**Work task**. Each record below must be returned exactly as shown.

**Data**.

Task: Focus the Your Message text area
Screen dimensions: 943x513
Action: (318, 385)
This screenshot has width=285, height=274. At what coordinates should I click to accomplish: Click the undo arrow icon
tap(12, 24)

**Written response**.
Task: Focus the Your Message text area
Screen dimensions: 943x513
Action: (318, 385)
This screenshot has width=285, height=274. At what coordinates should I click to accomplish: Click the undo arrow icon
tap(12, 24)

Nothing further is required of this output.